* [How to complete this task]:
Type the records out again in full, exactly.

* [Dataset entries]:
■ ■ ■
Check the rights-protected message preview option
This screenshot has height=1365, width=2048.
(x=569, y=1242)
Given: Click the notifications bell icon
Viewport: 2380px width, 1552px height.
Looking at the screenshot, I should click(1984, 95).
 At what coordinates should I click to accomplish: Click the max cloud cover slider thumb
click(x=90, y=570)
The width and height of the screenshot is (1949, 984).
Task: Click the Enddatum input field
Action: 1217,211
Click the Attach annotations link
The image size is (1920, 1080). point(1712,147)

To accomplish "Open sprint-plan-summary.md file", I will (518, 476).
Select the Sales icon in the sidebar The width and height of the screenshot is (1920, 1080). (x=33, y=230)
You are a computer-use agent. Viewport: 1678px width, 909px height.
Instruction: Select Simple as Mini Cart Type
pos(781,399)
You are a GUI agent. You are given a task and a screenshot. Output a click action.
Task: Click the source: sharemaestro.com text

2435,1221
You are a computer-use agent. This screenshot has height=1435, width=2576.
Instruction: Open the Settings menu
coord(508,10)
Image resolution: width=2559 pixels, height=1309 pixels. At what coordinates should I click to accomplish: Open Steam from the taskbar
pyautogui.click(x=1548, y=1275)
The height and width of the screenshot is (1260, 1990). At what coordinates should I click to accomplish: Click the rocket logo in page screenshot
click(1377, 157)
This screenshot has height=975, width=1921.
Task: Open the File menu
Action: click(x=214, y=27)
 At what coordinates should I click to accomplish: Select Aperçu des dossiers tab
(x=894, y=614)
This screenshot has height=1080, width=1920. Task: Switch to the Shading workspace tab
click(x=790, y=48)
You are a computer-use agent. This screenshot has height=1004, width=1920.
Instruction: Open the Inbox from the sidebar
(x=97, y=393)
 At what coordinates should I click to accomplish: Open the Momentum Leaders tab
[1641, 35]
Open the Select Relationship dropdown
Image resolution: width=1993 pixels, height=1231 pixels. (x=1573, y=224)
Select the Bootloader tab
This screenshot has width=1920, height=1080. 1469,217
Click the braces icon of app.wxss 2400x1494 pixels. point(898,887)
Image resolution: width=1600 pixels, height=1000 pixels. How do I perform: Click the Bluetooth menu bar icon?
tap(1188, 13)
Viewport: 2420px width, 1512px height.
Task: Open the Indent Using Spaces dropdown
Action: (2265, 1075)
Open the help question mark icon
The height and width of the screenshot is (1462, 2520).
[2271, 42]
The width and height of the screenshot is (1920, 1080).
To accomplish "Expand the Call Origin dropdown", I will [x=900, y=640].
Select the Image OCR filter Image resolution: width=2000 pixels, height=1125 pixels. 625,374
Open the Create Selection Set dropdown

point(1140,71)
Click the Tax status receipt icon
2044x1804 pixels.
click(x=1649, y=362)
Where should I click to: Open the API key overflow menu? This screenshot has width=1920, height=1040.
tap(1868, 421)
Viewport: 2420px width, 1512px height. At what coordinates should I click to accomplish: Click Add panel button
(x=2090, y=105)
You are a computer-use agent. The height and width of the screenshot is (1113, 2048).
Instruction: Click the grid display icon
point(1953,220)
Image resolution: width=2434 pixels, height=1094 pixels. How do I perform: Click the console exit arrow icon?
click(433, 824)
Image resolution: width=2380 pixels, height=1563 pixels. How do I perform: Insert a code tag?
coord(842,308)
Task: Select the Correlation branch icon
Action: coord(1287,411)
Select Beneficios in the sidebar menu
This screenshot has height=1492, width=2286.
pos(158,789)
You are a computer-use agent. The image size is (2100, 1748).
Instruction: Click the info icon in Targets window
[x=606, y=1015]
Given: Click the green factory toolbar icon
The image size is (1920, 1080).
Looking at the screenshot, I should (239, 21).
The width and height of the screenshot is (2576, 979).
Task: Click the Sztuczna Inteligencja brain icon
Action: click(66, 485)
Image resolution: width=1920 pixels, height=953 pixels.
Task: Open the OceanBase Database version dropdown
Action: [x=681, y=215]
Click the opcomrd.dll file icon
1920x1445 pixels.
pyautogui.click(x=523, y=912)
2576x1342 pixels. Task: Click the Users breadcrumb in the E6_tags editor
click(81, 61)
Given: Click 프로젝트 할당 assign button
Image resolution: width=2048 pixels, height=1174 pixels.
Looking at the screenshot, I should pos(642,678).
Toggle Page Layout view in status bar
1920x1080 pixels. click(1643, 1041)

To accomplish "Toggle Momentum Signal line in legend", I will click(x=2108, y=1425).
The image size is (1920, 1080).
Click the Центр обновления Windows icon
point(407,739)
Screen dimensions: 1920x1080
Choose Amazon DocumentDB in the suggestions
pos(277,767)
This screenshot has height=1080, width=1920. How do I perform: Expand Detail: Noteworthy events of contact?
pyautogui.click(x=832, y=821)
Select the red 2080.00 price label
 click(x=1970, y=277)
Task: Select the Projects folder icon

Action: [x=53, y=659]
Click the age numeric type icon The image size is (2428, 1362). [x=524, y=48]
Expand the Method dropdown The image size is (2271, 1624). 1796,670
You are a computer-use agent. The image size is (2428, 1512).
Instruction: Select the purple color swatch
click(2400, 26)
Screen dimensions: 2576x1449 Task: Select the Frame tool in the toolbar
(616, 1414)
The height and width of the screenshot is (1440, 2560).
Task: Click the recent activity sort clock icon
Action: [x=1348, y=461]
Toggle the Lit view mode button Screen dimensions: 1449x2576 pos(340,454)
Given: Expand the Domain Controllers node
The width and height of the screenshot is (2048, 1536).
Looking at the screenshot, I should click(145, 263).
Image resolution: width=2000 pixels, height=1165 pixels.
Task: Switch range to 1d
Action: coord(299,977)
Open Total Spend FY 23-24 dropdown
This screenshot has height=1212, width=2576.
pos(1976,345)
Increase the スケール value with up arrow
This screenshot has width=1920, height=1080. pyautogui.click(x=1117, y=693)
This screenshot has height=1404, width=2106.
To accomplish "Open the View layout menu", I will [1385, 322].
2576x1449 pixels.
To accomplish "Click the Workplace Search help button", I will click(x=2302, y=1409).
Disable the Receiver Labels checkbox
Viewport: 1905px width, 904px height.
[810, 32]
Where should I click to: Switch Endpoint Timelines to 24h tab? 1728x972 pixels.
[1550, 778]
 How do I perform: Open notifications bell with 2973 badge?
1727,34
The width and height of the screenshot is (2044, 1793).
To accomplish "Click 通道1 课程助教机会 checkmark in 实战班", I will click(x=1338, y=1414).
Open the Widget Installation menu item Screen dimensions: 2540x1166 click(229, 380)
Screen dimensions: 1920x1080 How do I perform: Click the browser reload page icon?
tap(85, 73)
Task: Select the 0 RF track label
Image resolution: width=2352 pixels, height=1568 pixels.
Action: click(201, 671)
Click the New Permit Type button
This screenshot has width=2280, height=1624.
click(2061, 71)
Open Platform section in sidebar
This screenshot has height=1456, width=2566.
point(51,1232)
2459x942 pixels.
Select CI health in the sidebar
■ ■ ■
* [Answer area]:
Check the rights-protected message preview option
This screenshot has height=1365, width=2048.
(x=569, y=1242)
Given: Click the notifications bell icon
Viewport: 2380px width, 1552px height.
Looking at the screenshot, I should click(1984, 95).
 At what coordinates should I click to accomplish: Click the max cloud cover slider thumb
click(x=90, y=570)
The width and height of the screenshot is (1949, 984).
Task: Click the Enddatum input field
Action: 1217,211
Click the Attach annotations link
The image size is (1920, 1080). point(1712,147)

To accomplish "Open sprint-plan-summary.md file", I will (518, 476).
Select the Sales icon in the sidebar The width and height of the screenshot is (1920, 1080). (x=33, y=230)
You are a computer-use agent. Viewport: 1678px width, 909px height.
Instruction: Select Simple as Mini Cart Type
pos(781,399)
You are a GUI agent. You are given a task and a screenshot. Output a click action.
Task: Click the source: sharemaestro.com text

2435,1221
You are a computer-use agent. This screenshot has height=1435, width=2576.
Instruction: Open the Settings menu
coord(508,10)
Image resolution: width=2559 pixels, height=1309 pixels. At what coordinates should I click to accomplish: Open Steam from the taskbar
pyautogui.click(x=1548, y=1275)
The height and width of the screenshot is (1260, 1990). At what coordinates should I click to accomplish: Click the rocket logo in page screenshot
click(1377, 157)
This screenshot has height=975, width=1921.
Task: Open the File menu
Action: click(x=214, y=27)
 At what coordinates should I click to accomplish: Select Aperçu des dossiers tab
(x=894, y=614)
This screenshot has height=1080, width=1920. Task: Switch to the Shading workspace tab
click(x=790, y=48)
You are a computer-use agent. This screenshot has height=1004, width=1920.
Instruction: Open the Inbox from the sidebar
(x=97, y=393)
 At what coordinates should I click to accomplish: Open the Momentum Leaders tab
[1641, 35]
Open the Select Relationship dropdown
Image resolution: width=1993 pixels, height=1231 pixels. (x=1573, y=224)
Select the Bootloader tab
This screenshot has width=1920, height=1080. 1469,217
Click the braces icon of app.wxss 2400x1494 pixels. point(898,887)
Image resolution: width=1600 pixels, height=1000 pixels. How do I perform: Click the Bluetooth menu bar icon?
tap(1188, 13)
Viewport: 2420px width, 1512px height.
Task: Open the Indent Using Spaces dropdown
Action: (2265, 1075)
Open the help question mark icon
The height and width of the screenshot is (1462, 2520).
[2271, 42]
The width and height of the screenshot is (1920, 1080).
To accomplish "Expand the Call Origin dropdown", I will [x=900, y=640].
Select the Image OCR filter Image resolution: width=2000 pixels, height=1125 pixels. 625,374
Open the Create Selection Set dropdown

point(1140,71)
Click the Tax status receipt icon
2044x1804 pixels.
click(x=1649, y=362)
Where should I click to: Open the API key overflow menu? This screenshot has width=1920, height=1040.
tap(1868, 421)
Viewport: 2420px width, 1512px height. At what coordinates should I click to accomplish: Click Add panel button
(x=2090, y=105)
You are a computer-use agent. The height and width of the screenshot is (1113, 2048).
Instruction: Click the grid display icon
point(1953,220)
Image resolution: width=2434 pixels, height=1094 pixels. How do I perform: Click the console exit arrow icon?
click(433, 824)
Image resolution: width=2380 pixels, height=1563 pixels. How do I perform: Insert a code tag?
coord(842,308)
Task: Select the Correlation branch icon
Action: coord(1287,411)
Select Beneficios in the sidebar menu
This screenshot has height=1492, width=2286.
pos(158,789)
You are a computer-use agent. The image size is (2100, 1748).
Instruction: Click the info icon in Targets window
[x=606, y=1015]
Given: Click the green factory toolbar icon
The image size is (1920, 1080).
Looking at the screenshot, I should (239, 21).
The width and height of the screenshot is (2576, 979).
Task: Click the Sztuczna Inteligencja brain icon
Action: click(66, 485)
Image resolution: width=1920 pixels, height=953 pixels.
Task: Open the OceanBase Database version dropdown
Action: [x=681, y=215]
Click the opcomrd.dll file icon
1920x1445 pixels.
pyautogui.click(x=523, y=912)
2576x1342 pixels. Task: Click the Users breadcrumb in the E6_tags editor
click(81, 61)
Given: Click 프로젝트 할당 assign button
Image resolution: width=2048 pixels, height=1174 pixels.
Looking at the screenshot, I should pos(642,678).
Toggle Page Layout view in status bar
1920x1080 pixels. click(1643, 1041)

To accomplish "Toggle Momentum Signal line in legend", I will click(x=2108, y=1425).
The image size is (1920, 1080).
Click the Центр обновления Windows icon
point(407,739)
Screen dimensions: 1920x1080
Choose Amazon DocumentDB in the suggestions
pos(277,767)
This screenshot has height=1080, width=1920. How do I perform: Expand Detail: Noteworthy events of contact?
pyautogui.click(x=832, y=821)
Select the red 2080.00 price label
 click(x=1970, y=277)
Task: Select the Projects folder icon

Action: [x=53, y=659]
Click the age numeric type icon The image size is (2428, 1362). [x=524, y=48]
Expand the Method dropdown The image size is (2271, 1624). 1796,670
You are a computer-use agent. The image size is (2428, 1512).
Instruction: Select the purple color swatch
click(2400, 26)
Screen dimensions: 2576x1449 Task: Select the Frame tool in the toolbar
(616, 1414)
The height and width of the screenshot is (1440, 2560).
Task: Click the recent activity sort clock icon
Action: [x=1348, y=461]
Toggle the Lit view mode button Screen dimensions: 1449x2576 pos(340,454)
Given: Expand the Domain Controllers node
The width and height of the screenshot is (2048, 1536).
Looking at the screenshot, I should click(145, 263).
Image resolution: width=2000 pixels, height=1165 pixels.
Task: Switch range to 1d
Action: coord(299,977)
Open Total Spend FY 23-24 dropdown
This screenshot has height=1212, width=2576.
pos(1976,345)
Increase the スケール value with up arrow
This screenshot has width=1920, height=1080. pyautogui.click(x=1117, y=693)
This screenshot has height=1404, width=2106.
To accomplish "Open the View layout menu", I will [1385, 322].
2576x1449 pixels.
To accomplish "Click the Workplace Search help button", I will click(x=2302, y=1409).
Disable the Receiver Labels checkbox
Viewport: 1905px width, 904px height.
[810, 32]
Where should I click to: Switch Endpoint Timelines to 24h tab? 1728x972 pixels.
[1550, 778]
 How do I perform: Open notifications bell with 2973 badge?
1727,34
The width and height of the screenshot is (2044, 1793).
To accomplish "Click 通道1 课程助教机会 checkmark in 实战班", I will click(x=1338, y=1414).
Open the Widget Installation menu item Screen dimensions: 2540x1166 click(229, 380)
Screen dimensions: 1920x1080 How do I perform: Click the browser reload page icon?
tap(85, 73)
Task: Select the 0 RF track label
Image resolution: width=2352 pixels, height=1568 pixels.
Action: click(201, 671)
Click the New Permit Type button
This screenshot has width=2280, height=1624.
click(2061, 71)
Open Platform section in sidebar
This screenshot has height=1456, width=2566.
point(51,1232)
2459x942 pixels.
Select CI health in the sidebar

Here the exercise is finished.